[Dataset records]
Start of Block
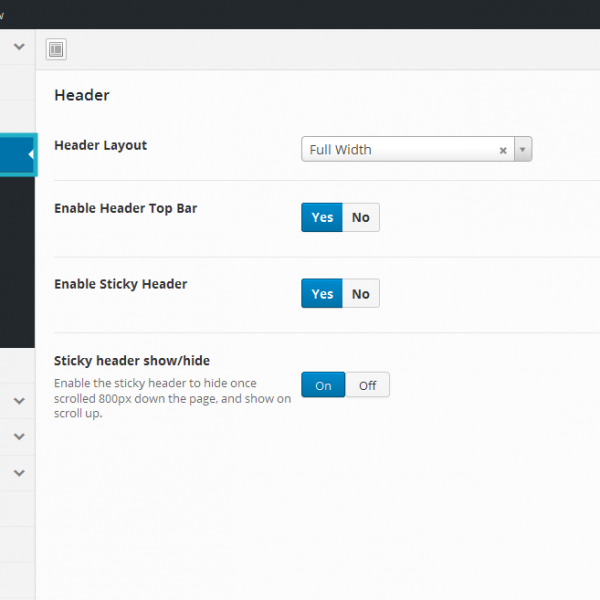Set Enable Header Top Bar to No
This screenshot has height=600, width=600.
(x=360, y=217)
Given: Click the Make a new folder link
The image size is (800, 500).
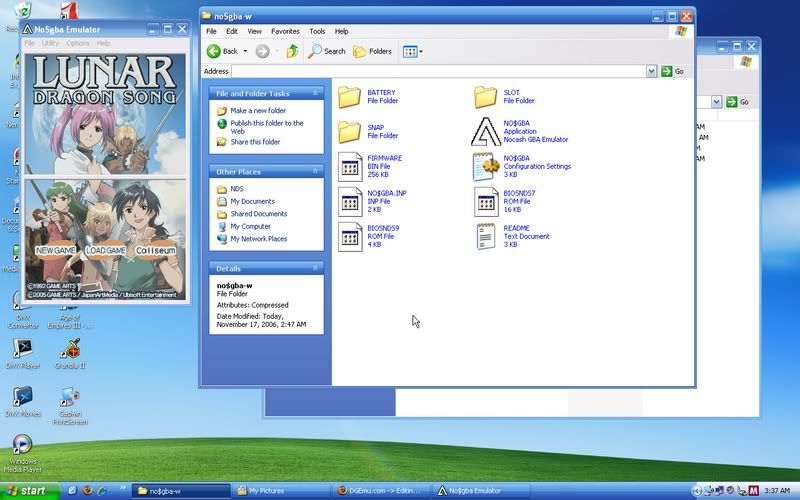Looking at the screenshot, I should click(258, 111).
End of Block
- WHAT THIS TASK INVOLVES: Do not copy pictures. Restate exactly the lines from the one containing "Given: Click the Make a new folder link" through the last line of the records.

- EXERCISE RESULT:
Given: Click the Make a new folder link
The image size is (800, 500).
Looking at the screenshot, I should click(258, 111).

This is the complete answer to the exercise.